Records from a collection
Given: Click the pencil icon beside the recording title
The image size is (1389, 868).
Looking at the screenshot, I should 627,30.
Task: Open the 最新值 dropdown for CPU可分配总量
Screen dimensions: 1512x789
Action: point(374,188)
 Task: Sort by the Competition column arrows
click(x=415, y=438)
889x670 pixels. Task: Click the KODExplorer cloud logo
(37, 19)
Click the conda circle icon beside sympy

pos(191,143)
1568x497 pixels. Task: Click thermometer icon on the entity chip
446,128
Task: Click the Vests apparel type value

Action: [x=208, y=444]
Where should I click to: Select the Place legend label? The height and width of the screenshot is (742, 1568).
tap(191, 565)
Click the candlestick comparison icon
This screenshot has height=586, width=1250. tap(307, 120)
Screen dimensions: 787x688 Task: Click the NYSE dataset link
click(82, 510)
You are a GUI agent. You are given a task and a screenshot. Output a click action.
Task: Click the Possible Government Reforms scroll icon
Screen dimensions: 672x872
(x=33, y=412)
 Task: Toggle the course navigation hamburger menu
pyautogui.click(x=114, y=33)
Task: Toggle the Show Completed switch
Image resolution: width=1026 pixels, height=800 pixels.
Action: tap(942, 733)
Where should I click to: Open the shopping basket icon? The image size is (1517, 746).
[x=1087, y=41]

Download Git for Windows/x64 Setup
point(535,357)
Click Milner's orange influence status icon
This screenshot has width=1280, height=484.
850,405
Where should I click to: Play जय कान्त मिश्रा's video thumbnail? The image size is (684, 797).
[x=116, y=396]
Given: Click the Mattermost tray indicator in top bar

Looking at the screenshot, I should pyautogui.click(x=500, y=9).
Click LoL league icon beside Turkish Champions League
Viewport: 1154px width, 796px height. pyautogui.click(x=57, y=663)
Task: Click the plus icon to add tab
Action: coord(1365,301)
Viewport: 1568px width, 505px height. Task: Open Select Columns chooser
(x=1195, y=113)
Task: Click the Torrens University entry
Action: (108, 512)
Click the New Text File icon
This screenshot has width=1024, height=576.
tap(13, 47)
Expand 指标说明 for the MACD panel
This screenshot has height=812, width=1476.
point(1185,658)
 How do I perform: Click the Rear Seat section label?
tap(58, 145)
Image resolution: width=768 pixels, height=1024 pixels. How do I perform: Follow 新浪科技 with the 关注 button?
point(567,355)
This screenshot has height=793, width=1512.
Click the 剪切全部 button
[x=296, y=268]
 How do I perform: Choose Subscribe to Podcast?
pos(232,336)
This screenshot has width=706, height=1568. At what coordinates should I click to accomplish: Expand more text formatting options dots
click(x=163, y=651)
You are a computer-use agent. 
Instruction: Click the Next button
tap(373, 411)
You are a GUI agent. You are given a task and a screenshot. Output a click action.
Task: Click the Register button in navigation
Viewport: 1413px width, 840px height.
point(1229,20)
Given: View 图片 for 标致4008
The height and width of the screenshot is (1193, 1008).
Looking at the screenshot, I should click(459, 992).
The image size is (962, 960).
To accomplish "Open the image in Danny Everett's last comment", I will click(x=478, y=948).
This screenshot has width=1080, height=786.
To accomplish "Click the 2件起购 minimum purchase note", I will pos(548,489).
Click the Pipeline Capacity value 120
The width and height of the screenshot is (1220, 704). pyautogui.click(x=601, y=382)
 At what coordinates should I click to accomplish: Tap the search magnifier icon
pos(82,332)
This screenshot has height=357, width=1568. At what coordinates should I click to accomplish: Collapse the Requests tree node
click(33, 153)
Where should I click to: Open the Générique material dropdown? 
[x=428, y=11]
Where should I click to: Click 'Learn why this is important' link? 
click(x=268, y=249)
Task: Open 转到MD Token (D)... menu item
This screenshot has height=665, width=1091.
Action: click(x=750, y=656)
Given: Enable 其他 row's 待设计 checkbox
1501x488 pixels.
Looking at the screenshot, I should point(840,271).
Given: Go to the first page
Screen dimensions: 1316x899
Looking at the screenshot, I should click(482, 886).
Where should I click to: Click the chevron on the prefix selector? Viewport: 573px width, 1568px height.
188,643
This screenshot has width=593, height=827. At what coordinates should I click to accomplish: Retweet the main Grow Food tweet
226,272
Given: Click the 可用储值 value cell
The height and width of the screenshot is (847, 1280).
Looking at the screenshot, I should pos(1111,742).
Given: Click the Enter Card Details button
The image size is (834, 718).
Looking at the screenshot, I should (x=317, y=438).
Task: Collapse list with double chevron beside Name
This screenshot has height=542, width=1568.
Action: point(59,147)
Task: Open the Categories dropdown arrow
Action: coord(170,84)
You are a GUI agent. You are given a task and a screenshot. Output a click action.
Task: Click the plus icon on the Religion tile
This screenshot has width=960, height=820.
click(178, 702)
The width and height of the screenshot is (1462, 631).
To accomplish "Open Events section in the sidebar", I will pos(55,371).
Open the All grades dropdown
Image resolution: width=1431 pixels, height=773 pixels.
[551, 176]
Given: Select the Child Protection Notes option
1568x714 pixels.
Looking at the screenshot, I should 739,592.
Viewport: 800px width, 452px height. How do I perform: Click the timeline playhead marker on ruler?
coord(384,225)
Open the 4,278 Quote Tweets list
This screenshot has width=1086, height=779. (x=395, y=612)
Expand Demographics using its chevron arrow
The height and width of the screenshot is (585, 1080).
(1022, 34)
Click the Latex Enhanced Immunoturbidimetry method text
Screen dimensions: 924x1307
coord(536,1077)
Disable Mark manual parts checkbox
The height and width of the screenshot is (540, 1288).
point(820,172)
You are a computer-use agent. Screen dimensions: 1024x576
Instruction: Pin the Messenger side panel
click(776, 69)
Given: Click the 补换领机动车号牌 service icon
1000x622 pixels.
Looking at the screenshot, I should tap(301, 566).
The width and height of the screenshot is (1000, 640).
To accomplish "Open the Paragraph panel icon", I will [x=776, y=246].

#### WHAT TO WORK ON
Please write out all of the records above, character for character.

#### OUTPUT
Given: Click the pencil icon beside the recording title
The image size is (1389, 868).
Looking at the screenshot, I should 627,30.
Task: Open the 最新值 dropdown for CPU可分配总量
Screen dimensions: 1512x789
Action: point(374,188)
 Task: Sort by the Competition column arrows
click(x=415, y=438)
889x670 pixels. Task: Click the KODExplorer cloud logo
(37, 19)
Click the conda circle icon beside sympy

pos(191,143)
1568x497 pixels. Task: Click thermometer icon on the entity chip
446,128
Task: Click the Vests apparel type value

Action: [x=208, y=444]
Where should I click to: Select the Place legend label? The height and width of the screenshot is (742, 1568).
tap(191, 565)
Click the candlestick comparison icon
This screenshot has height=586, width=1250. tap(307, 120)
Screen dimensions: 787x688 Task: Click the NYSE dataset link
click(82, 510)
You are a GUI agent. You are given a task and a screenshot. Output a click action.
Task: Click the Possible Government Reforms scroll icon
Screen dimensions: 672x872
(x=33, y=412)
 Task: Toggle the course navigation hamburger menu
pyautogui.click(x=114, y=33)
Task: Toggle the Show Completed switch
Image resolution: width=1026 pixels, height=800 pixels.
Action: tap(942, 733)
Where should I click to: Open the shopping basket icon? The image size is (1517, 746).
[x=1087, y=41]

Download Git for Windows/x64 Setup
point(535,357)
Click Milner's orange influence status icon
This screenshot has width=1280, height=484.
850,405
Where should I click to: Play जय कान्त मिश्रा's video thumbnail? The image size is (684, 797).
[x=116, y=396]
Given: Click the Mattermost tray indicator in top bar

Looking at the screenshot, I should pyautogui.click(x=500, y=9).
Click LoL league icon beside Turkish Champions League
Viewport: 1154px width, 796px height. pyautogui.click(x=57, y=663)
Task: Click the plus icon to add tab
Action: coord(1365,301)
Viewport: 1568px width, 505px height. Task: Open Select Columns chooser
(x=1195, y=113)
Task: Click the Torrens University entry
Action: (108, 512)
Click the New Text File icon
This screenshot has width=1024, height=576.
tap(13, 47)
Expand 指标说明 for the MACD panel
This screenshot has height=812, width=1476.
point(1185,658)
 How do I perform: Click the Rear Seat section label?
tap(58, 145)
Image resolution: width=768 pixels, height=1024 pixels. How do I perform: Follow 新浪科技 with the 关注 button?
point(567,355)
This screenshot has height=793, width=1512.
Click the 剪切全部 button
[x=296, y=268]
 How do I perform: Choose Subscribe to Podcast?
pos(232,336)
This screenshot has width=706, height=1568. At what coordinates should I click to accomplish: Expand more text formatting options dots
click(x=163, y=651)
You are a computer-use agent. 
Instruction: Click the Next button
tap(373, 411)
You are a GUI agent. You are given a task and a screenshot. Output a click action.
Task: Click the Register button in navigation
Viewport: 1413px width, 840px height.
point(1229,20)
Given: View 图片 for 标致4008
The height and width of the screenshot is (1193, 1008).
Looking at the screenshot, I should click(459, 992).
The image size is (962, 960).
To accomplish "Open the image in Danny Everett's last comment", I will click(x=478, y=948).
This screenshot has width=1080, height=786.
To accomplish "Click the 2件起购 minimum purchase note", I will pos(548,489).
Click the Pipeline Capacity value 120
The width and height of the screenshot is (1220, 704). pyautogui.click(x=601, y=382)
 At what coordinates should I click to accomplish: Tap the search magnifier icon
pos(82,332)
This screenshot has height=357, width=1568. At what coordinates should I click to accomplish: Collapse the Requests tree node
click(33, 153)
Where should I click to: Open the Générique material dropdown? 
[x=428, y=11]
Where should I click to: Click 'Learn why this is important' link? 
click(x=268, y=249)
Task: Open 转到MD Token (D)... menu item
This screenshot has height=665, width=1091.
Action: click(x=750, y=656)
Given: Enable 其他 row's 待设计 checkbox
1501x488 pixels.
Looking at the screenshot, I should point(840,271).
Given: Go to the first page
Screen dimensions: 1316x899
Looking at the screenshot, I should click(482, 886).
Where should I click to: Click the chevron on the prefix selector? Viewport: 573px width, 1568px height.
188,643
This screenshot has width=593, height=827. At what coordinates should I click to accomplish: Retweet the main Grow Food tweet
226,272
Given: Click the 可用储值 value cell
The height and width of the screenshot is (847, 1280).
Looking at the screenshot, I should pos(1111,742).
Given: Click the Enter Card Details button
The image size is (834, 718).
Looking at the screenshot, I should (x=317, y=438).
Task: Collapse list with double chevron beside Name
This screenshot has height=542, width=1568.
Action: point(59,147)
Task: Open the Categories dropdown arrow
Action: coord(170,84)
You are a GUI agent. You are given a task and a screenshot. Output a click action.
Task: Click the plus icon on the Religion tile
This screenshot has width=960, height=820.
click(178, 702)
The width and height of the screenshot is (1462, 631).
To accomplish "Open Events section in the sidebar", I will pos(55,371).
Open the All grades dropdown
Image resolution: width=1431 pixels, height=773 pixels.
[551, 176]
Given: Select the Child Protection Notes option
1568x714 pixels.
Looking at the screenshot, I should 739,592.
Viewport: 800px width, 452px height. How do I perform: Click the timeline playhead marker on ruler?
coord(384,225)
Open the 4,278 Quote Tweets list
This screenshot has width=1086, height=779. (x=395, y=612)
Expand Demographics using its chevron arrow
The height and width of the screenshot is (585, 1080).
(1022, 34)
Click the Latex Enhanced Immunoturbidimetry method text
Screen dimensions: 924x1307
coord(536,1077)
Disable Mark manual parts checkbox
The height and width of the screenshot is (540, 1288).
point(820,172)
You are a computer-use agent. Screen dimensions: 1024x576
Instruction: Pin the Messenger side panel
click(776, 69)
Given: Click the 补换领机动车号牌 service icon
1000x622 pixels.
Looking at the screenshot, I should tap(301, 566).
The width and height of the screenshot is (1000, 640).
To accomplish "Open the Paragraph panel icon", I will [x=776, y=246].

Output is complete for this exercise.